- **WHAT YOU SHOULD DO**:
Once you reach the line containing "Viewport: 504px width, 424px" in the data below, restate each line word for word up to and including the one containing "Expand the address bar dropdown arrow".

---------- EXTRACTED RECORDS ----------

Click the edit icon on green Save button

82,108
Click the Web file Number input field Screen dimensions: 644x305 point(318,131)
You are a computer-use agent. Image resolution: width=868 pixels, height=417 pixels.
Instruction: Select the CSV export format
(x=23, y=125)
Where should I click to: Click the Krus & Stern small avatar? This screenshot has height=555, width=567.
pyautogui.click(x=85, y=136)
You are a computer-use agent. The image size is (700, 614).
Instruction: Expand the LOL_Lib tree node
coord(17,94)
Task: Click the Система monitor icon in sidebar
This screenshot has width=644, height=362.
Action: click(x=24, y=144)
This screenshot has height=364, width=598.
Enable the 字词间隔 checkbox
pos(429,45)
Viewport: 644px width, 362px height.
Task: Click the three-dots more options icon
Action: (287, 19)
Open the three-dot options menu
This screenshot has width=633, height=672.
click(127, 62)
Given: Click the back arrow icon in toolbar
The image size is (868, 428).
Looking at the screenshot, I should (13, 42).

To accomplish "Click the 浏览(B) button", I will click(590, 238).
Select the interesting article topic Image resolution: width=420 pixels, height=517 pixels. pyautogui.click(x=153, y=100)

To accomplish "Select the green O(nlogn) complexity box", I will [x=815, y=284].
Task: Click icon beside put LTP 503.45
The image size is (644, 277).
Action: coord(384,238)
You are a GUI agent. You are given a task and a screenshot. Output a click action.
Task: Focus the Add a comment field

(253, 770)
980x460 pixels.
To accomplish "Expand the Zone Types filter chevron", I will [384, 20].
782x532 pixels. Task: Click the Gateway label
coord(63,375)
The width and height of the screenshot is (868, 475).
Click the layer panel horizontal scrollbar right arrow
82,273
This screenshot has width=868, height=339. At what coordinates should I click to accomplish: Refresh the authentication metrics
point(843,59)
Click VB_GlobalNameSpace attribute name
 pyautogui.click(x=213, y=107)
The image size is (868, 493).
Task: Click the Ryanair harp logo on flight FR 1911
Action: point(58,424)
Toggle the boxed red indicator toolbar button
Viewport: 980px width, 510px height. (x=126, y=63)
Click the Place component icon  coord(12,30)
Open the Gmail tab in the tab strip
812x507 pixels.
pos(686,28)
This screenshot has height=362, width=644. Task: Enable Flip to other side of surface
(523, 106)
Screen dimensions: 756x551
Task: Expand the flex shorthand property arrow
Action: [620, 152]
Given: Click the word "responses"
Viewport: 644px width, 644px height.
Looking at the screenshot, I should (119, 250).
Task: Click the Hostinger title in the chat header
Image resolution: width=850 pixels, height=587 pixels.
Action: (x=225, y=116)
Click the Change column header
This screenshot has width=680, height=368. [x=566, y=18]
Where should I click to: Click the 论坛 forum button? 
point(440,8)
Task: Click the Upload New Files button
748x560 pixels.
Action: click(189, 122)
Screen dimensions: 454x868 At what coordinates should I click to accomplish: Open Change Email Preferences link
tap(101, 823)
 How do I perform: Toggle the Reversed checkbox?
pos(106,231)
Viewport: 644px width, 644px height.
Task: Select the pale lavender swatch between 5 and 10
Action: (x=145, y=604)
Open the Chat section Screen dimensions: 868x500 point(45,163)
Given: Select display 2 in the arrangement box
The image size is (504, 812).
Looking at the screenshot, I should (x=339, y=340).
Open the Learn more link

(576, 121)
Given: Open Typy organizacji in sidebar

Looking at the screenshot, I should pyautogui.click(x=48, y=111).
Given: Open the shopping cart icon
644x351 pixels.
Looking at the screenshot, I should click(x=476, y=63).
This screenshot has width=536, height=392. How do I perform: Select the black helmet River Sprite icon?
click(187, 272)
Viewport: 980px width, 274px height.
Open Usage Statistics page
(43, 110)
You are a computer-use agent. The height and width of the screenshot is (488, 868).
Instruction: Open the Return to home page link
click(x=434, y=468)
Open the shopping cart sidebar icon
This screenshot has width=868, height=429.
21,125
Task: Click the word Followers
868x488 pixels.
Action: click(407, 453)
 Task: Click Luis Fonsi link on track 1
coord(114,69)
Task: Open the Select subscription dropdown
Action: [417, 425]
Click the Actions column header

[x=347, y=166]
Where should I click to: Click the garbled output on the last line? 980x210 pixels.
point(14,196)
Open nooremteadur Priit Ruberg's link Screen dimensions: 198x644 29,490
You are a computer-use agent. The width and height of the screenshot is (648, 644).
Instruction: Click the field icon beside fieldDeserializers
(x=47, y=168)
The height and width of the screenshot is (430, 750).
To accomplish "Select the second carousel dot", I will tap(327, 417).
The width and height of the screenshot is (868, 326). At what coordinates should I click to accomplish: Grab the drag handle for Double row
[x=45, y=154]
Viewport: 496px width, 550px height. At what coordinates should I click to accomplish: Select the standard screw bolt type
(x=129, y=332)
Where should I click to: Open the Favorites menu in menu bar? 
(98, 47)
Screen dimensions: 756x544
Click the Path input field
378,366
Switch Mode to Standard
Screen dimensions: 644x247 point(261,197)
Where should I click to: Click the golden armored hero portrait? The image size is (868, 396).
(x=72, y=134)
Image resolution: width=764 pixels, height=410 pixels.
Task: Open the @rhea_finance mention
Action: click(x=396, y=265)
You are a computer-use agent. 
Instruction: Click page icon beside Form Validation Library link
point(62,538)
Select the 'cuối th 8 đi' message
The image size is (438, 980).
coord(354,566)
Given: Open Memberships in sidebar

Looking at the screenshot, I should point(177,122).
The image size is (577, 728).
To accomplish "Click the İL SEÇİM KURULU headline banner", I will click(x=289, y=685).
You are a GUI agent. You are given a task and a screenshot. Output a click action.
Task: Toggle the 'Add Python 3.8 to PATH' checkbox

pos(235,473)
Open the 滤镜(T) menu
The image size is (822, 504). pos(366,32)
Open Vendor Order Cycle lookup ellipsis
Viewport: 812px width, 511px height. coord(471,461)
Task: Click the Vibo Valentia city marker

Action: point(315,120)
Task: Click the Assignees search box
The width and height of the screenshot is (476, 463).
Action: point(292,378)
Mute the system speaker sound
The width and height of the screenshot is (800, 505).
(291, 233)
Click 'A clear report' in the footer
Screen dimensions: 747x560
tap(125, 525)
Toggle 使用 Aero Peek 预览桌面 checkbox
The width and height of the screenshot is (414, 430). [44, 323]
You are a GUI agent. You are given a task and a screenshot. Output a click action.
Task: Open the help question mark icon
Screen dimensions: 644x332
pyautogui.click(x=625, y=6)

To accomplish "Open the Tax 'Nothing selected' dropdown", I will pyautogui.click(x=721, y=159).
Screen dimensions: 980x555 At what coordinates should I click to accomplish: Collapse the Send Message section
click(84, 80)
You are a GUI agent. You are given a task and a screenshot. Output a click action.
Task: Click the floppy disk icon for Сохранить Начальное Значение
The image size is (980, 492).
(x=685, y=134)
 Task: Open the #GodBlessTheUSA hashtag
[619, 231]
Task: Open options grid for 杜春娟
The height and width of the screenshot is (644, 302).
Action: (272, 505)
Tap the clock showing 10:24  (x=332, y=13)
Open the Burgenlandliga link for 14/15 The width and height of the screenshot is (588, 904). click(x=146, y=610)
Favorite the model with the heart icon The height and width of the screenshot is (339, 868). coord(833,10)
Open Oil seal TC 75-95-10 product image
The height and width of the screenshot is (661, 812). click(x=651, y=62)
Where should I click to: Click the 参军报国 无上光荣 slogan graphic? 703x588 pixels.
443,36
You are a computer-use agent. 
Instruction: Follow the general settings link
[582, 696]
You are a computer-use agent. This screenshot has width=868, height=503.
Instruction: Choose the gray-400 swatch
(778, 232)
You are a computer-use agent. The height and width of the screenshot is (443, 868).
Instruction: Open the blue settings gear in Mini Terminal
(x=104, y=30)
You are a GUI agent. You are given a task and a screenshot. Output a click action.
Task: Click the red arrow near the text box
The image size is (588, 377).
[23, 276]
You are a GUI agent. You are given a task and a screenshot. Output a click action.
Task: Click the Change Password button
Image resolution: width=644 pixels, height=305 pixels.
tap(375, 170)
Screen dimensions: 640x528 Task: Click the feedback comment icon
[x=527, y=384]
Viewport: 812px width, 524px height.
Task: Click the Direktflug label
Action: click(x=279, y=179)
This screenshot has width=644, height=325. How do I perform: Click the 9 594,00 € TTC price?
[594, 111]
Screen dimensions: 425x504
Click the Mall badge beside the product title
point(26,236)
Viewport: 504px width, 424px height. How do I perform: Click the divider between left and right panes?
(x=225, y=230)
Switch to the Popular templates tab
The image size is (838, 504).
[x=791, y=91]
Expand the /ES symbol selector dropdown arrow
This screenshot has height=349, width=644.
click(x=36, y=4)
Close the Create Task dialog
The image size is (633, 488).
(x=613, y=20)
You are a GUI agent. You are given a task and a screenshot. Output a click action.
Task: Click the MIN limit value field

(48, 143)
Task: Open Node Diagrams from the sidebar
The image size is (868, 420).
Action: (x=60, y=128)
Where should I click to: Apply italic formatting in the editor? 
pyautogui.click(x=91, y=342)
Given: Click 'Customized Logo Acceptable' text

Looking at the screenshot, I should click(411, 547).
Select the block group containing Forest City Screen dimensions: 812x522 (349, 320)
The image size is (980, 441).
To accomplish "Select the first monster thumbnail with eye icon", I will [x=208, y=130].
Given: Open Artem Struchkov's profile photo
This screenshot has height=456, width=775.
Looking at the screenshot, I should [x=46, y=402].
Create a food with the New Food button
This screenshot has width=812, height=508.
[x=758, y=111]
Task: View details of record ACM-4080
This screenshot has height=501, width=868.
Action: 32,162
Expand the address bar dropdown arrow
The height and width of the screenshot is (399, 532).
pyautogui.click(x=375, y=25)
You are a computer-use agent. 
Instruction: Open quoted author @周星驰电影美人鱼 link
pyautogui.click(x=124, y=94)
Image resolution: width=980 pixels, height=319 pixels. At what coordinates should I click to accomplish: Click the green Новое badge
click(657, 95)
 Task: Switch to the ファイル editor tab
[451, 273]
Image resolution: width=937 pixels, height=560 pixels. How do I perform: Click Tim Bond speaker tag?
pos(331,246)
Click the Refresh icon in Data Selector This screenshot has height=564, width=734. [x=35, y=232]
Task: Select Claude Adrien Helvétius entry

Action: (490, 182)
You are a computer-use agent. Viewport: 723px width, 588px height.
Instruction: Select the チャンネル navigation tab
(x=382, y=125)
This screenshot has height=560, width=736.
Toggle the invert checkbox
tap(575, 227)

----------

- **REPLY TO THE TASK**:
Viewport: 504px width, 424px height. How do I perform: Click the divider between left and right panes?
(x=225, y=230)
Switch to the Popular templates tab
The image size is (838, 504).
[x=791, y=91]
Expand the /ES symbol selector dropdown arrow
This screenshot has height=349, width=644.
click(x=36, y=4)
Close the Create Task dialog
The image size is (633, 488).
(x=613, y=20)
You are a GUI agent. You are given a task and a screenshot. Output a click action.
Task: Click the MIN limit value field

(48, 143)
Task: Open Node Diagrams from the sidebar
The image size is (868, 420).
Action: (x=60, y=128)
Where should I click to: Apply italic formatting in the editor? 
pyautogui.click(x=91, y=342)
Given: Click 'Customized Logo Acceptable' text

Looking at the screenshot, I should click(411, 547).
Select the block group containing Forest City Screen dimensions: 812x522 (349, 320)
The image size is (980, 441).
To accomplish "Select the first monster thumbnail with eye icon", I will [x=208, y=130].
Given: Open Artem Struchkov's profile photo
This screenshot has height=456, width=775.
Looking at the screenshot, I should [x=46, y=402].
Create a food with the New Food button
This screenshot has width=812, height=508.
[x=758, y=111]
Task: View details of record ACM-4080
This screenshot has height=501, width=868.
Action: 32,162
Expand the address bar dropdown arrow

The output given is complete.